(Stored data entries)
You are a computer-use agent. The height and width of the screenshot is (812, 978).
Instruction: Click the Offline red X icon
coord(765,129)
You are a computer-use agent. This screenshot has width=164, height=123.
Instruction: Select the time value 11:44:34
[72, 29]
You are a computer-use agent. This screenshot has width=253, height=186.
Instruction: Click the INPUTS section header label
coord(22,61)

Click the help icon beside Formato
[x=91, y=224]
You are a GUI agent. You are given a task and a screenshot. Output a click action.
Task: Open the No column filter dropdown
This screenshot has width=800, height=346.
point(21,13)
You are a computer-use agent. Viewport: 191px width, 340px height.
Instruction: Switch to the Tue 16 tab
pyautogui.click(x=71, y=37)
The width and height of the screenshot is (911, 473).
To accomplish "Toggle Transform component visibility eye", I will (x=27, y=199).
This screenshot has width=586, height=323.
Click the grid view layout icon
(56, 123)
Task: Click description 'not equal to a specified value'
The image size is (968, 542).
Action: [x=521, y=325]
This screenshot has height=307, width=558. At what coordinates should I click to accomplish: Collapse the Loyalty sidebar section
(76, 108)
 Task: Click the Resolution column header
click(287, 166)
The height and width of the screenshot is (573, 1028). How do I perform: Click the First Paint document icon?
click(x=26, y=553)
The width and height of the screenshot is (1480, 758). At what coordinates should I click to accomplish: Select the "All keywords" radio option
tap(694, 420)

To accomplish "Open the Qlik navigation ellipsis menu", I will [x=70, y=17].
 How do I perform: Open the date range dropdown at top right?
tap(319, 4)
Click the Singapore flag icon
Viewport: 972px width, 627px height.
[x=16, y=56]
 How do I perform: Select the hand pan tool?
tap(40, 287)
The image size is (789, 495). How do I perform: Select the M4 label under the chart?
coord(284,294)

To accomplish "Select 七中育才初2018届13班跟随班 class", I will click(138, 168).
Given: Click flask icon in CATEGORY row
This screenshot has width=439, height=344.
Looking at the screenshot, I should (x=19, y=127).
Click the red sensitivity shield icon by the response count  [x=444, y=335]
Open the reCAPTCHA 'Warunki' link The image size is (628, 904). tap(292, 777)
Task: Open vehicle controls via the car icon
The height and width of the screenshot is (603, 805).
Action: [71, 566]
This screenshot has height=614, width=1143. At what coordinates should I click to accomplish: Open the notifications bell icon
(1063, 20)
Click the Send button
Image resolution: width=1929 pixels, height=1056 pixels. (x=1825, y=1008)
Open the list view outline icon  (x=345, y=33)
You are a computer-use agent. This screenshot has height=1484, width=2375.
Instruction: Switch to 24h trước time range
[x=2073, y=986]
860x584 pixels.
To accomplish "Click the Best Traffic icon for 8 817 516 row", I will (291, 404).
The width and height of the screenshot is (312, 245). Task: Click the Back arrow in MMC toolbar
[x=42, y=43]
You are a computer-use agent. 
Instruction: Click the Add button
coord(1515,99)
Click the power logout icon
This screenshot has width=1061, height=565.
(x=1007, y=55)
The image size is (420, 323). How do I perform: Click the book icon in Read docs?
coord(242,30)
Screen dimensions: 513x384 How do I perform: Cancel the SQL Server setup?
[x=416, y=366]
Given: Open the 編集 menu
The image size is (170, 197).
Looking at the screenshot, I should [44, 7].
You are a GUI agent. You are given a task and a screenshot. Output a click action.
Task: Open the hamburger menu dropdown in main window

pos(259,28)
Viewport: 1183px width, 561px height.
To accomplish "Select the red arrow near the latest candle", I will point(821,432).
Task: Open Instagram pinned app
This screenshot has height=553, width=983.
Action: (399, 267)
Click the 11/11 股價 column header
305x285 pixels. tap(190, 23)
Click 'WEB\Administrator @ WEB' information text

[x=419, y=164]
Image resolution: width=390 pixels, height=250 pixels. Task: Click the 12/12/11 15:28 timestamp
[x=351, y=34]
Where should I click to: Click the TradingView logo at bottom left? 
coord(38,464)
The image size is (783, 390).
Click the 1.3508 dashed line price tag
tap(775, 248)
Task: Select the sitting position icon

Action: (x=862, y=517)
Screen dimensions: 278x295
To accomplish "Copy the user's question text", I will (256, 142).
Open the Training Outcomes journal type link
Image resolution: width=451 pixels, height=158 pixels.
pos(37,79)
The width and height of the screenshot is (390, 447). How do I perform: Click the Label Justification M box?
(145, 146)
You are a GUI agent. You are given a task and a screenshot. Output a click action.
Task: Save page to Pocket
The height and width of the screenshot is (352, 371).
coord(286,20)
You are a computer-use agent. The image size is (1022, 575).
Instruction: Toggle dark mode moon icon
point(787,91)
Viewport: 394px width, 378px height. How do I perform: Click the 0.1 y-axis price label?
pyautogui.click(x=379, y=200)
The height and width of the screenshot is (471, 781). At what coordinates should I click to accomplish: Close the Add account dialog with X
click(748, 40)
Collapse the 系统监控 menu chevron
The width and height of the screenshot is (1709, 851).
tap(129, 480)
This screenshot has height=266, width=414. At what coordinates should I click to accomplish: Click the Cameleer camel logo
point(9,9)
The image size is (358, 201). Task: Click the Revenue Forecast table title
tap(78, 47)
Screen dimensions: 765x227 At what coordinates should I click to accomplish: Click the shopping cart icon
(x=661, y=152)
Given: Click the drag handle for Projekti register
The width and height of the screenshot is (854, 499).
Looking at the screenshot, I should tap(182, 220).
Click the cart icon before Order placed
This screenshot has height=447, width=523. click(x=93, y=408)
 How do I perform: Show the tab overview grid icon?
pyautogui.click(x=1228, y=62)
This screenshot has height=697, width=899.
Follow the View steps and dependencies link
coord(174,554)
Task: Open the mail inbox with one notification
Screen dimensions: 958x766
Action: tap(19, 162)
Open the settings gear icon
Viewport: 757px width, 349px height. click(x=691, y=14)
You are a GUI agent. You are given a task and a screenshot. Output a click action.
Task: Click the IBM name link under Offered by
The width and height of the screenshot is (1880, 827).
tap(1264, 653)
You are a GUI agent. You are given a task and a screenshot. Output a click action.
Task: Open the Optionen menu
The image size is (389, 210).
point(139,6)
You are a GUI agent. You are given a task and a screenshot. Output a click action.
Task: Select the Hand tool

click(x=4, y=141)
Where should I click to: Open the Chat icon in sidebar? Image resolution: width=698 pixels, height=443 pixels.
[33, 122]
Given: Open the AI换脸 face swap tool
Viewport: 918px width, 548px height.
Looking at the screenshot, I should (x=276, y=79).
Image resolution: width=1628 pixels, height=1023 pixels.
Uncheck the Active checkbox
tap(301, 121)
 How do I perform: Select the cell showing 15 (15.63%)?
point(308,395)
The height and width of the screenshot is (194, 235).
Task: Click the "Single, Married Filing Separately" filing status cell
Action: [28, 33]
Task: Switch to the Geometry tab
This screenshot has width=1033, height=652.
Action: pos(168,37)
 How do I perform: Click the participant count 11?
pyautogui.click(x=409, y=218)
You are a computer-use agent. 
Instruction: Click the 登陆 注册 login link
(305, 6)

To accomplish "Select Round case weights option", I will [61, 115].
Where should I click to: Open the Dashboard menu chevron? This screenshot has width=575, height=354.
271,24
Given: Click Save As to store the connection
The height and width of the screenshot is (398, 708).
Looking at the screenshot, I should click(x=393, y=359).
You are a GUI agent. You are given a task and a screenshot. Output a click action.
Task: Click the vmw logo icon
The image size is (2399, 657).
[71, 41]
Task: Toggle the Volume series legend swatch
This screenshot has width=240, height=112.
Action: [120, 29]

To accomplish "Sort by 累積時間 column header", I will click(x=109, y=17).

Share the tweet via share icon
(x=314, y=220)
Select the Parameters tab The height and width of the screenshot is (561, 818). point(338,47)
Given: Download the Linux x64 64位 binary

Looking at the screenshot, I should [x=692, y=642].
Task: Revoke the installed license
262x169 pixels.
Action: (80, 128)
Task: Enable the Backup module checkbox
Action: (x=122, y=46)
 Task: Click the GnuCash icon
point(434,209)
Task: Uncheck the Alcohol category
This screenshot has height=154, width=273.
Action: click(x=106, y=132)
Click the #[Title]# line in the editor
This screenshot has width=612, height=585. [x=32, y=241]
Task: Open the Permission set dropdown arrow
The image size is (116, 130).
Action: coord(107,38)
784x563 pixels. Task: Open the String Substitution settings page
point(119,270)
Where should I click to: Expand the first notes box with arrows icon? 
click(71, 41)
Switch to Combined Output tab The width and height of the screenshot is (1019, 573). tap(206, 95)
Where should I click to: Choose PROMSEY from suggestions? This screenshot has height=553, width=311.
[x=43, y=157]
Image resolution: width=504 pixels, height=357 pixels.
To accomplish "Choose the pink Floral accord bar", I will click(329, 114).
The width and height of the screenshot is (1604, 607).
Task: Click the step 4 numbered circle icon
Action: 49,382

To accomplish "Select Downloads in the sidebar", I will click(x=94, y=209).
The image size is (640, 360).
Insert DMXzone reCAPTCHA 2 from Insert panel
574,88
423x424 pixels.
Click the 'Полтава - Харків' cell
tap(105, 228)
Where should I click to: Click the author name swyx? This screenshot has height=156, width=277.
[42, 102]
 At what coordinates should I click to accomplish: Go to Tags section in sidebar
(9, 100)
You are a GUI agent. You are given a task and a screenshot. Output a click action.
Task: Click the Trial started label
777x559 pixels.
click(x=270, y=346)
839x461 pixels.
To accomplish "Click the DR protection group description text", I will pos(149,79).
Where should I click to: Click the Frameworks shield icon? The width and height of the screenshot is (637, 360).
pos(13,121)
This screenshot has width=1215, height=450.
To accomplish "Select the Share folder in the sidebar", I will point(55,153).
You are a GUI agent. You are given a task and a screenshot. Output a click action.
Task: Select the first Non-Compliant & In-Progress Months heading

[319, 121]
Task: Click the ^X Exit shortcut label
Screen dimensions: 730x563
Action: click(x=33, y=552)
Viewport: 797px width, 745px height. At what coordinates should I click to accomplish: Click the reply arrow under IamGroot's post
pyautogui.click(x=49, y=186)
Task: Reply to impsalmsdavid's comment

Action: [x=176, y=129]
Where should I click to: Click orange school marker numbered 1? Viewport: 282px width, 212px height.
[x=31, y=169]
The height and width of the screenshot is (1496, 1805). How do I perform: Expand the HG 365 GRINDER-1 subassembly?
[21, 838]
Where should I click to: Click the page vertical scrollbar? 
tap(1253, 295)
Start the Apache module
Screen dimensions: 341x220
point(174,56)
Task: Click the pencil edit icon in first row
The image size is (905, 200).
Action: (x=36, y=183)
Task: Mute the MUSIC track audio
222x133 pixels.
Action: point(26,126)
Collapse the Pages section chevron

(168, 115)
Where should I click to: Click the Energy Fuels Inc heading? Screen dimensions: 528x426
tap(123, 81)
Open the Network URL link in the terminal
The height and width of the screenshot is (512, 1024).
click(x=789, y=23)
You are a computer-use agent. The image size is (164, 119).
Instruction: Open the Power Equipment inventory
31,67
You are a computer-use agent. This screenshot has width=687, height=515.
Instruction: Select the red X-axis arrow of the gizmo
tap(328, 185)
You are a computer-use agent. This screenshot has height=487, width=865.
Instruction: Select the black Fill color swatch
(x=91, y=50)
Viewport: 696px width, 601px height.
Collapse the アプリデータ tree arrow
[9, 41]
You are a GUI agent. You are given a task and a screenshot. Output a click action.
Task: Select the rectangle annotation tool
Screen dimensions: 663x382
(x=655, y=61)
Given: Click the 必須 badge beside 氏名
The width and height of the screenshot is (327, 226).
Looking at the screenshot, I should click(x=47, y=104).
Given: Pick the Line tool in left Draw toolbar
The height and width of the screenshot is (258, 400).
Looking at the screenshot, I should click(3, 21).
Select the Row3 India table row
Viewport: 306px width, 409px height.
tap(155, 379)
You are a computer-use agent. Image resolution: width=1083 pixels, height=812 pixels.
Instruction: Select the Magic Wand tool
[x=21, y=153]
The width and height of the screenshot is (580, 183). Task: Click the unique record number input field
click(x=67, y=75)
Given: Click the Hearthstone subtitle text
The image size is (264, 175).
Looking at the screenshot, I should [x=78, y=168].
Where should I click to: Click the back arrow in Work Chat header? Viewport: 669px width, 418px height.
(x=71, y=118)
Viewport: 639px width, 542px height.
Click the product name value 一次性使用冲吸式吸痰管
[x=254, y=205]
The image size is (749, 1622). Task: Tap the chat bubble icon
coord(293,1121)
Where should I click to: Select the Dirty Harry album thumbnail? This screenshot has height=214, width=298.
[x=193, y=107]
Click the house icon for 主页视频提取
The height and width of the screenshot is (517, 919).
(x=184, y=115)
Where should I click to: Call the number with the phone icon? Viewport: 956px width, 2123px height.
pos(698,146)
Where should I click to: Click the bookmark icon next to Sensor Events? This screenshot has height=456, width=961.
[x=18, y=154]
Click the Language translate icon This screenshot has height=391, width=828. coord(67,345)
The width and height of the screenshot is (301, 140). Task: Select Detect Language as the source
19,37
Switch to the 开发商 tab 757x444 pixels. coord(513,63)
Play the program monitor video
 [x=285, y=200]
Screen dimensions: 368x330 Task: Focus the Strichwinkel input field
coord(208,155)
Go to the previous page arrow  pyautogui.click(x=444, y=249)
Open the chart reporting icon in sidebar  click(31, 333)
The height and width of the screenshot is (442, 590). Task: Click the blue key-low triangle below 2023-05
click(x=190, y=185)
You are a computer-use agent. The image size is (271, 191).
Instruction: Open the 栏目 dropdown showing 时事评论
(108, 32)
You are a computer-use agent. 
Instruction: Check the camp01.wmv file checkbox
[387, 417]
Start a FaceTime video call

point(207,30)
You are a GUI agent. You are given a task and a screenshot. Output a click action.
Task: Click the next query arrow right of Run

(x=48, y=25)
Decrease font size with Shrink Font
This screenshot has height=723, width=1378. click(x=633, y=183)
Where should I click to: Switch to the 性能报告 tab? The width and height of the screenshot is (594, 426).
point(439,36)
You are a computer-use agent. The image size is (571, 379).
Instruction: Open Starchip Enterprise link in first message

Work to complete:
Transcribe only what runs from the line with "Open the chart" to the last line above, keeping every line exactly as written.

Solution for this problem:
Open the chart reporting icon in sidebar  click(31, 333)
The height and width of the screenshot is (442, 590). Task: Click the blue key-low triangle below 2023-05
click(x=190, y=185)
You are a computer-use agent. The image size is (271, 191).
Instruction: Open the 栏目 dropdown showing 时事评论
(108, 32)
You are a computer-use agent. 
Instruction: Check the camp01.wmv file checkbox
[387, 417]
Start a FaceTime video call

point(207,30)
You are a GUI agent. You are given a task and a screenshot. Output a click action.
Task: Click the next query arrow right of Run

(x=48, y=25)
Decrease font size with Shrink Font
This screenshot has height=723, width=1378. click(x=633, y=183)
Where should I click to: Switch to the 性能报告 tab? The width and height of the screenshot is (594, 426).
point(439,36)
You are a computer-use agent. The image size is (571, 379).
Instruction: Open Starchip Enterprise link in first message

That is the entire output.